Istruzioni -
A - Trascrivi il passo del testo sull'inquinamento atmosferico e la demenza da "Respirare aria inquinata" a "livello di esposizione.".
B - Riprendi il testo sull'inquinamento atmosferico e la demenza e prosegui dopo la sua ultima frase.

Respirare aria inquinata ogni giorno non fa male solo ai polmoni. Secondo una nuova revisione scientifica su scala mondiale, anche il cervello ne risente. Gli studiosi hanno scoperto che bastano dodici mesi di esposizione costante a certi inquinanti atmosferici per aumentare sensibilmente il rischio di demenza. Il dato che colpisce di più? Il rischio può salire fino al 17% in base al livello di esposizione.
A essere coinvolti nello studio sono stati oltre 29 milioni di individui in Europa, Nord America, Asia e Australia. Gli scienziati hanno analizzato 51 studi diversi, confrontando i livelli di inquinamento dell’aria con l’incidenza di demenza clinicamente diagnosticata. La correlazione è netta, e i responsabili sono ben noti: polveri sottili (PM2.5), biossido di azoto (NO2) e fuliggine.

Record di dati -

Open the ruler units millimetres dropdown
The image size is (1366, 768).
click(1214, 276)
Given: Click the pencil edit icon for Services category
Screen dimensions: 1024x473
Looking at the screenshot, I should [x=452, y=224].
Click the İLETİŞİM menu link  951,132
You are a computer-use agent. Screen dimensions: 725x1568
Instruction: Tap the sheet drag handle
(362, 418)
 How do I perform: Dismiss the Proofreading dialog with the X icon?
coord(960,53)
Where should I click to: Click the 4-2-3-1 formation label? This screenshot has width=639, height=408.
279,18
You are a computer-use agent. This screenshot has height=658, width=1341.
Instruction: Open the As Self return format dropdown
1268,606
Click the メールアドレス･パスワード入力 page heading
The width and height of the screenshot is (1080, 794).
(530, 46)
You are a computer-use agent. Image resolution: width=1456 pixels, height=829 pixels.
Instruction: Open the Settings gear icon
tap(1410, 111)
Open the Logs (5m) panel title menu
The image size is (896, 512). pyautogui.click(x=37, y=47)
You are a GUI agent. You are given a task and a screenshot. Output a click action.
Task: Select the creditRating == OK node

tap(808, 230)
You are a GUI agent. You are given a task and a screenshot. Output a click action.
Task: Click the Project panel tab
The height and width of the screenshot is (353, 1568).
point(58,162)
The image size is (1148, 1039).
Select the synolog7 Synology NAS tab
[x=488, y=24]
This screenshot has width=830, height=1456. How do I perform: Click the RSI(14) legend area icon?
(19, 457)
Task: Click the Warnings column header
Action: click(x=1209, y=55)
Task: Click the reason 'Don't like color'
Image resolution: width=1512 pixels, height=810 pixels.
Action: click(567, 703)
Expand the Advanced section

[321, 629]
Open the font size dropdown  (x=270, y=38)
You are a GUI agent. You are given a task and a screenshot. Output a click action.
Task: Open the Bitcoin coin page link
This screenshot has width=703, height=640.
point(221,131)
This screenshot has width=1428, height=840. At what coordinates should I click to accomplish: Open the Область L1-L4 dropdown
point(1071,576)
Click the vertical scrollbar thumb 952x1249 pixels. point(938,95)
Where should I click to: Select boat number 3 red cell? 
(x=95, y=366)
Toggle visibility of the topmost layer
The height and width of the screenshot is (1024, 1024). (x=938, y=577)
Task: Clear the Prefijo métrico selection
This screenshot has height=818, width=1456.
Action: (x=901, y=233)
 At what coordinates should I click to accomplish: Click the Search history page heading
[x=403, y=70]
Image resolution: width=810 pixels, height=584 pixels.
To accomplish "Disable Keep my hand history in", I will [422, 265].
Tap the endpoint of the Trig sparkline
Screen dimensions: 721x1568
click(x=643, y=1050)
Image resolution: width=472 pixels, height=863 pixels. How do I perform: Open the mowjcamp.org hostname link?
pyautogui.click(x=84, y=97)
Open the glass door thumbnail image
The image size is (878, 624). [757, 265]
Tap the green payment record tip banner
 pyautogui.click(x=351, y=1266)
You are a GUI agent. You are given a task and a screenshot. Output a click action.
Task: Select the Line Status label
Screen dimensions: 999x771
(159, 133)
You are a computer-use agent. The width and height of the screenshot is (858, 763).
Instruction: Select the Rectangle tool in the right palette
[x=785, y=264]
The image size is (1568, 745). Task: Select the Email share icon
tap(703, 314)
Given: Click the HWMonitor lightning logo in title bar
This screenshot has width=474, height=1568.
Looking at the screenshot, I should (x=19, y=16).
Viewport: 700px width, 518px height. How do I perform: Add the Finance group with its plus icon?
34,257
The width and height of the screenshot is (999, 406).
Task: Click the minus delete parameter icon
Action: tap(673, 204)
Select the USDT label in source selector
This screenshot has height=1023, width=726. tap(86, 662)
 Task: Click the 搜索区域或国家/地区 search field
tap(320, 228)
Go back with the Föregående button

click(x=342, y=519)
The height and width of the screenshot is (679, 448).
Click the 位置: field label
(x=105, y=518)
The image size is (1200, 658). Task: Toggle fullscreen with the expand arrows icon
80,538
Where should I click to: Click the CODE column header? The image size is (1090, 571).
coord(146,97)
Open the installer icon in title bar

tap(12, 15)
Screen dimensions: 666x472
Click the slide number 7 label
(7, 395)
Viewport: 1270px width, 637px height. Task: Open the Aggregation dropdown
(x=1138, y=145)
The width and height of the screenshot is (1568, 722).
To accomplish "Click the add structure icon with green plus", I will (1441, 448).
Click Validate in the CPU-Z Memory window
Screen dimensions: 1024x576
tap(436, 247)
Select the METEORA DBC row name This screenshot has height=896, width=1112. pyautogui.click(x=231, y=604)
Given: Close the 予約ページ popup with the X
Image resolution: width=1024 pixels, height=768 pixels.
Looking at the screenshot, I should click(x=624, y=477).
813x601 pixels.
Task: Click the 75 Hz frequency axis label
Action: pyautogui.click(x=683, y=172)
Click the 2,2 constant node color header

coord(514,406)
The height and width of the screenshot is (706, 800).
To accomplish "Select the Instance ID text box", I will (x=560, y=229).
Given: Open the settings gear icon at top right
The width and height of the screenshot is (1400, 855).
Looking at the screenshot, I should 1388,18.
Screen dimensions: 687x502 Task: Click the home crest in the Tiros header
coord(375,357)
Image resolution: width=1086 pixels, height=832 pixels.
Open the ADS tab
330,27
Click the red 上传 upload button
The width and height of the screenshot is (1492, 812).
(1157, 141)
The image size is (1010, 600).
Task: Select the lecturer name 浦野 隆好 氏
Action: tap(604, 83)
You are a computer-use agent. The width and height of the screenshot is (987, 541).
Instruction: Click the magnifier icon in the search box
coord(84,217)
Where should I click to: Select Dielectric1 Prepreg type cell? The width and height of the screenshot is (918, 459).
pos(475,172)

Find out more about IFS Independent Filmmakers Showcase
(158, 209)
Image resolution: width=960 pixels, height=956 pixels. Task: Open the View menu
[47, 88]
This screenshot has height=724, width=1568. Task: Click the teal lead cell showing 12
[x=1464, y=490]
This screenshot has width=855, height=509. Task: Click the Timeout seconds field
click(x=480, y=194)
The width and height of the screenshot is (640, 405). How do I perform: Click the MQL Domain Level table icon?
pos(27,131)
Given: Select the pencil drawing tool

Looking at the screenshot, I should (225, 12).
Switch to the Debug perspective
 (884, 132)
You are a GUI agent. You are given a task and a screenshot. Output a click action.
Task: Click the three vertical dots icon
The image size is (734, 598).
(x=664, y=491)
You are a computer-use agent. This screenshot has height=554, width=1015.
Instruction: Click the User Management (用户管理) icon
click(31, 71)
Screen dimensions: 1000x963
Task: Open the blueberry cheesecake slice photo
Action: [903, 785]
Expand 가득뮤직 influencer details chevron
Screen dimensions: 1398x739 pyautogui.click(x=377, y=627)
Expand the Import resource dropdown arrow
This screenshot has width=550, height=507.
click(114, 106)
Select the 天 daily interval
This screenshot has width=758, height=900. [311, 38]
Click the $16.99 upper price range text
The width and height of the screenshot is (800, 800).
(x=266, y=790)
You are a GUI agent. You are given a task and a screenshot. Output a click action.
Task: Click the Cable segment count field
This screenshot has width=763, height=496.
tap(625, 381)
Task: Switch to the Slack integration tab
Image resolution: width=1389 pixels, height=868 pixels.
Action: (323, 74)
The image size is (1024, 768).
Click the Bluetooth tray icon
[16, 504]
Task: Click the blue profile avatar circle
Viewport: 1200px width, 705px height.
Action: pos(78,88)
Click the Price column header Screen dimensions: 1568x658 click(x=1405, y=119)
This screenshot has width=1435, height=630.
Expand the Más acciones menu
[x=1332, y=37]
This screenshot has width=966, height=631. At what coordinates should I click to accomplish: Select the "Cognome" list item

Risposte -
A -
Respirare aria inquinata ogni giorno non fa male solo ai polmoni. Secondo una nuova revisione scientifica su scala mondiale, anche il cervello ne risente. Gli studiosi hanno scoperto che bastano dodici mesi di esposizione costante a certi inquinanti atmosferici per aumentare sensibilmente il rischio di demenza. Il dato che colpisce di più? Il rischio può salire fino al 17% in base al livello di esposizione.

B -
Il particolato fine PM2.5 è il più pericoloso
PM2.5 è una sigla che indica particelle microscopiche sospese nell’aria, con un diametro inferiore a 2,5 micron, cioè decine di volte più sottili di un capello umano. Proprio per questa dimensione, possono essere inalate e penetrare in profondità nei polmoni, fino a raggiungere il flusso sanguigno e, secondo studi recenti, anche il cervello.
I PM2.5 provengono da varie fonti: scarichi dei veicoli, combustione di legna, impianti industriali, centrali elettriche e perfino cottura dei cibi. Lo studio ha evidenziato che ogni aumento di 10 microgrammi per metro cubo (μg/m³) di PM2.5 è associato a un incremento del 17% del rischio di demenza.